• DATASET EXTRACT:
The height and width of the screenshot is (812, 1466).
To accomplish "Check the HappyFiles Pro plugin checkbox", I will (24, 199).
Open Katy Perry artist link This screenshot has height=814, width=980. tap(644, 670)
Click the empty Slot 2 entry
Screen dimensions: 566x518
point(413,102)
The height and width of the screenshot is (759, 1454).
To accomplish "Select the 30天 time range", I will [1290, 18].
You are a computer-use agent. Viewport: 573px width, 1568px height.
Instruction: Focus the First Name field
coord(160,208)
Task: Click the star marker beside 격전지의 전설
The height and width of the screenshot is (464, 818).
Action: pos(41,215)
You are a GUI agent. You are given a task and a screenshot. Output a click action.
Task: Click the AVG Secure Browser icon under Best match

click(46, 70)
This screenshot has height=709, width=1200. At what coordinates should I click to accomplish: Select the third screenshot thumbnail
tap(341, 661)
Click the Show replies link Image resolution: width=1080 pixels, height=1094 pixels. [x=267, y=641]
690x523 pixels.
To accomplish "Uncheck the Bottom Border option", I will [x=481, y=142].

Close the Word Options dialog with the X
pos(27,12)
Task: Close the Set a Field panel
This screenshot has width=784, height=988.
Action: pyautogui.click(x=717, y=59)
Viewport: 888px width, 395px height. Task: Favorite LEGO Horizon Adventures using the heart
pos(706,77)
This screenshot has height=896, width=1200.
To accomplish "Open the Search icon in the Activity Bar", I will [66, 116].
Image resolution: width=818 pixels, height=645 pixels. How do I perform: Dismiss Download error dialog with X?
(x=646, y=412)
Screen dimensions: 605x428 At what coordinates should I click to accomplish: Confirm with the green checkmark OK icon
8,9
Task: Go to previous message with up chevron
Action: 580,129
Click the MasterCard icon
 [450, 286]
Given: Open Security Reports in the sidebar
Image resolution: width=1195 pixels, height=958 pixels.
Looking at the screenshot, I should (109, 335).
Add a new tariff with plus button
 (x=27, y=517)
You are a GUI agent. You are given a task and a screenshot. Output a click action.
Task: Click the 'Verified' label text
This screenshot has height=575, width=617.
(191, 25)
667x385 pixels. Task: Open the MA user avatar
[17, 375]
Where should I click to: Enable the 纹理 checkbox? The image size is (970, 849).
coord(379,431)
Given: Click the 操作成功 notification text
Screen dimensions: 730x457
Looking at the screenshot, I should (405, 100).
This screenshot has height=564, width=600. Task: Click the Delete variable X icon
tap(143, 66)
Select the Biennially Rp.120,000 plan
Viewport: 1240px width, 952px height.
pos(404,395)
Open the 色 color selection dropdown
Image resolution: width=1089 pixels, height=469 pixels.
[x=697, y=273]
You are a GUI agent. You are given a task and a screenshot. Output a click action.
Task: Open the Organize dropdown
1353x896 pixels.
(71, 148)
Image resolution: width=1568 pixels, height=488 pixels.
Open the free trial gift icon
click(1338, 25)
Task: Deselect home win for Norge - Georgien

• WHAT IS NEEDED: The answer must be the full listing, written out word for word.

• SOLVED EXERCISE:
The height and width of the screenshot is (812, 1466).
To accomplish "Check the HappyFiles Pro plugin checkbox", I will (24, 199).
Open Katy Perry artist link This screenshot has height=814, width=980. tap(644, 670)
Click the empty Slot 2 entry
Screen dimensions: 566x518
point(413,102)
The height and width of the screenshot is (759, 1454).
To accomplish "Select the 30天 time range", I will [1290, 18].
You are a computer-use agent. Viewport: 573px width, 1568px height.
Instruction: Focus the First Name field
coord(160,208)
Task: Click the star marker beside 격전지의 전설
The height and width of the screenshot is (464, 818).
Action: pos(41,215)
You are a GUI agent. You are given a task and a screenshot. Output a click action.
Task: Click the AVG Secure Browser icon under Best match

click(46, 70)
This screenshot has height=709, width=1200. At what coordinates should I click to accomplish: Select the third screenshot thumbnail
tap(341, 661)
Click the Show replies link Image resolution: width=1080 pixels, height=1094 pixels. [x=267, y=641]
690x523 pixels.
To accomplish "Uncheck the Bottom Border option", I will [x=481, y=142].

Close the Word Options dialog with the X
pos(27,12)
Task: Close the Set a Field panel
This screenshot has width=784, height=988.
Action: pyautogui.click(x=717, y=59)
Viewport: 888px width, 395px height. Task: Favorite LEGO Horizon Adventures using the heart
pos(706,77)
This screenshot has height=896, width=1200.
To accomplish "Open the Search icon in the Activity Bar", I will [66, 116].
Image resolution: width=818 pixels, height=645 pixels. How do I perform: Dismiss Download error dialog with X?
(x=646, y=412)
Screen dimensions: 605x428 At what coordinates should I click to accomplish: Confirm with the green checkmark OK icon
8,9
Task: Go to previous message with up chevron
Action: 580,129
Click the MasterCard icon
 [450, 286]
Given: Open Security Reports in the sidebar
Image resolution: width=1195 pixels, height=958 pixels.
Looking at the screenshot, I should (109, 335).
Add a new tariff with plus button
 (x=27, y=517)
You are a GUI agent. You are given a task and a screenshot. Output a click action.
Task: Click the 'Verified' label text
This screenshot has height=575, width=617.
(191, 25)
667x385 pixels. Task: Open the MA user avatar
[17, 375]
Where should I click to: Enable the 纹理 checkbox? The image size is (970, 849).
coord(379,431)
Given: Click the 操作成功 notification text
Screen dimensions: 730x457
Looking at the screenshot, I should (405, 100).
This screenshot has height=564, width=600. Task: Click the Delete variable X icon
tap(143, 66)
Select the Biennially Rp.120,000 plan
Viewport: 1240px width, 952px height.
pos(404,395)
Open the 色 color selection dropdown
Image resolution: width=1089 pixels, height=469 pixels.
[x=697, y=273]
You are a GUI agent. You are given a task and a screenshot. Output a click action.
Task: Open the Organize dropdown
1353x896 pixels.
(71, 148)
Image resolution: width=1568 pixels, height=488 pixels.
Open the free trial gift icon
click(1338, 25)
Task: Deselect home win for Norge - Georgien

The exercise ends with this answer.